I never left her that night. For whatever reason, I didn’t want her to leave this earth alone. She’d always been alone. I felt the need to stay with her, make sure if she did go, she wasn’t alone. Did I play the concerned husband, holding her hand, kissing her, telling her how much I loved her? No, I didn’t do that. That emotion was never really a part of me. I don’t think I was born with an empathy trait.” Drew paused, lost in his own head.

I couldn’t help it. I wiped the falling tear, escaping from my right eye with the back of my hand. Drew was staying with me, afraid I’d leave my life alone. It was the most beautifully saddest thing I’d ever heard.

“I sat in the reclining vinyl seat in the corner. The nurses demanded time and time again that I needed to leave. Intensive care didn’t really allow twenty-four hours visitors. I didn’t care. I wasn’t leaving.”

Sniff

“I sat quietly in the dark room, contemplating my life. Hours passed while I listened to the sounds of medical equipment, having an eerie feeling with death lingering in the air. If Morgan died, I could pursue my life with Skyler. I was sure she’d be right there if she found out that Morgan passed.

How would Morgan’s life have been, had Michael cared enough about her to help her, take her or maybe even pay some child support so she wasn’t forced to live the way she’d lived? How could any man leave his child to be raised like that? I didn’t get it. For the first time, I wondered what Michael’s life was like growing up. Was he abused by someone too? Was that why he chose to abuse me?

I did more soul searching that night than I ever had in my life, contemplating things I refused to think about, my mother for one. Why did she allow Michael to treat her the way he had? What would she have done had she found out what he was doing to me? I snickered and shook my head. She wouldn’t have done anything. I remember being thirteen and begging her not to make me go out of town with him for the weekend. I hinted every way I could about being afraid of being alone with him. She scolded me, telling me to never ever speak of such a thing again. That wasn’t even anything too sexual. He’d just come to my bed in our hotel and fondle me. I always fell asleep on my stomach, hoping he’d leave me alone. He didn’t.

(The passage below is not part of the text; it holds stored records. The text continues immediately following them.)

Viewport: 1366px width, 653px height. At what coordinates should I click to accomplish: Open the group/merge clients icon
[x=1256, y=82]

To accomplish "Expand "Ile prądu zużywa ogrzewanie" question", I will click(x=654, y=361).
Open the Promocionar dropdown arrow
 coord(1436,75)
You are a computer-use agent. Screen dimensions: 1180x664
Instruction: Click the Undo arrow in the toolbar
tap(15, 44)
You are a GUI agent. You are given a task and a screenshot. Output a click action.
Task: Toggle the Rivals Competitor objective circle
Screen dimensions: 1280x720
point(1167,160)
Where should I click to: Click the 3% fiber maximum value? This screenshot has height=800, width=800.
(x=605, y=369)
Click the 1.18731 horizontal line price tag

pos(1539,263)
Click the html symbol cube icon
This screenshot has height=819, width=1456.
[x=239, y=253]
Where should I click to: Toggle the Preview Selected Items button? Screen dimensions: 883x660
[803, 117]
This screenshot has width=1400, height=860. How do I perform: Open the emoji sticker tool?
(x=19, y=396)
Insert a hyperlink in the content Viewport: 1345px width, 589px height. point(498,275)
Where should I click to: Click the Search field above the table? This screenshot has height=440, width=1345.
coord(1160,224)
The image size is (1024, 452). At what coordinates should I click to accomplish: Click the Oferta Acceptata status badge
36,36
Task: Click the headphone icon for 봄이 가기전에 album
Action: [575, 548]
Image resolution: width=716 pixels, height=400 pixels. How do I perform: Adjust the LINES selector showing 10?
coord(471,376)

I thought about how it made me feel to see my mother broken and bruised because of him. I did those things to Morgan because of him. I did unthinkable things, broke her, bruised her, and worst of all, I put her here, struggling for her life.”

“Let’s wrap it up till next week,” Deidra softly spoke.

Drew turned, like he was being pulled from a daze. I stood when he walked to me, taking both my wrists. “I’m going to call you a cab,” Drew said.

“No, Drew. I want to be with you,” I insisted I didn’t want him to push me away. I wasn’t worried about him snapping. This wasn’t that kind of emotion. This was pain. Drew was hurting, and I wanted to be with him.

“Morgan, I just need to be alone for a bit. Please?”

“I have a suggestion,” Deidra interrupted. “How about a drive? How about you don’t go to work and hide behind exertion? Take Morgan for a drive, out of the city, somewhere quiet?”

I turned back to Drew, hoping he’d say yes. He smiled a weak smile and ran the back of his hand down my cheek. “You want to go for a drive?”

“Yes, I’d love that.” I smiled, feeling like we were getting somewhere for the first time since we’d started seeing Deidra.